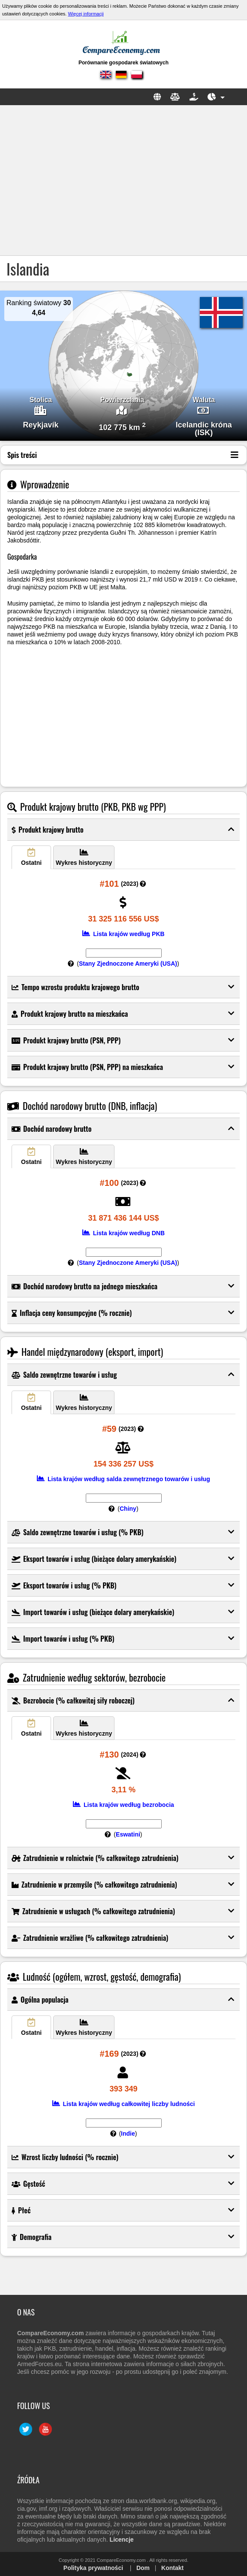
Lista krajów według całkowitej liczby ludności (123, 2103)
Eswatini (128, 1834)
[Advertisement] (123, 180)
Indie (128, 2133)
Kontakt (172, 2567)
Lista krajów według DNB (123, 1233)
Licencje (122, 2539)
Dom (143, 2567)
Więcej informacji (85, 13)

----------

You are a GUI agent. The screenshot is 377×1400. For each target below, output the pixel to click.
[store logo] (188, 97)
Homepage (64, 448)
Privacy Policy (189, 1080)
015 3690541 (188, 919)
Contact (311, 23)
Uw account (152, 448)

----------

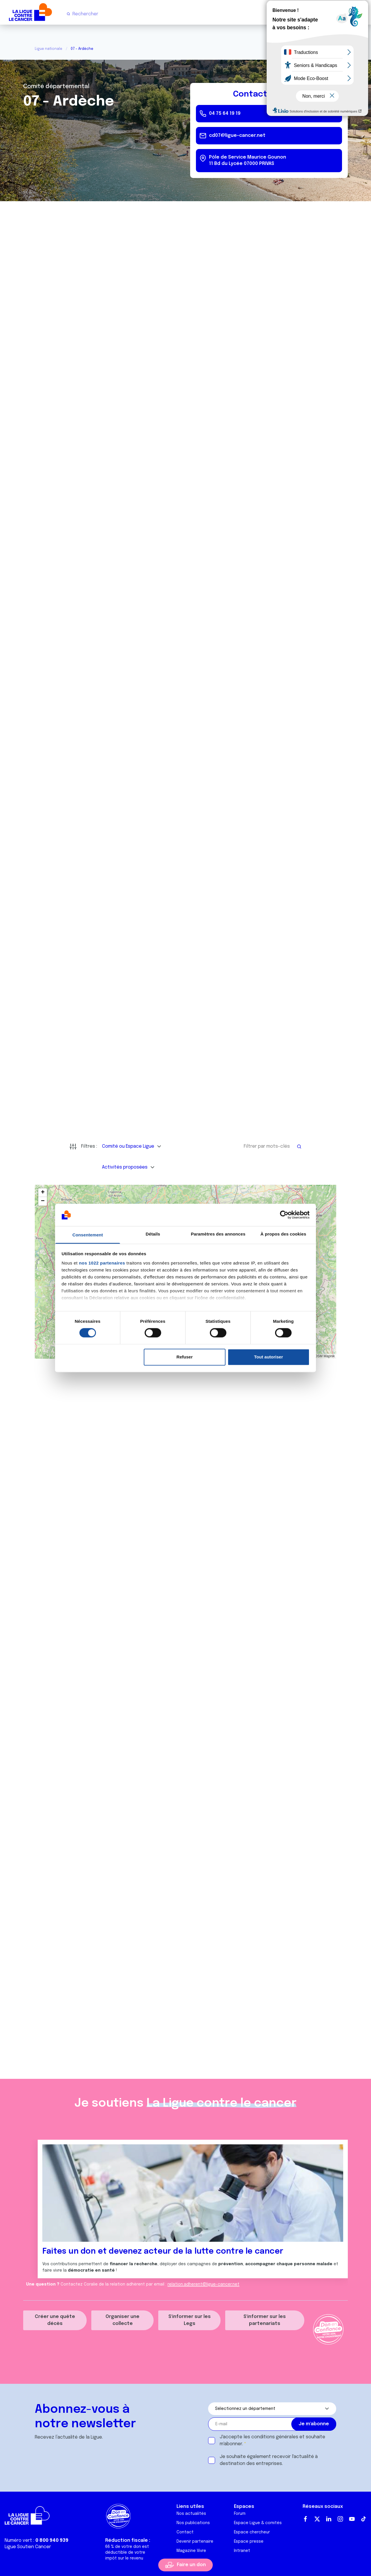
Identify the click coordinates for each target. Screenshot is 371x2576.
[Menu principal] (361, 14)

----------

Rewrite the lines from the line with "Lista krajów według całkowitej" to the line with "Więcej informacji (85, 13)", replacing "krajów" with "państw" and leaving everything else unchanged.

Lista państw według całkowitej liczby ludności (123, 2103)
Eswatini (128, 1834)
[Advertisement] (123, 180)
Indie (128, 2133)
Kontakt (172, 2567)
Lista państw według DNB (123, 1233)
Licencje (122, 2539)
Dom (143, 2567)
Więcej informacji (85, 13)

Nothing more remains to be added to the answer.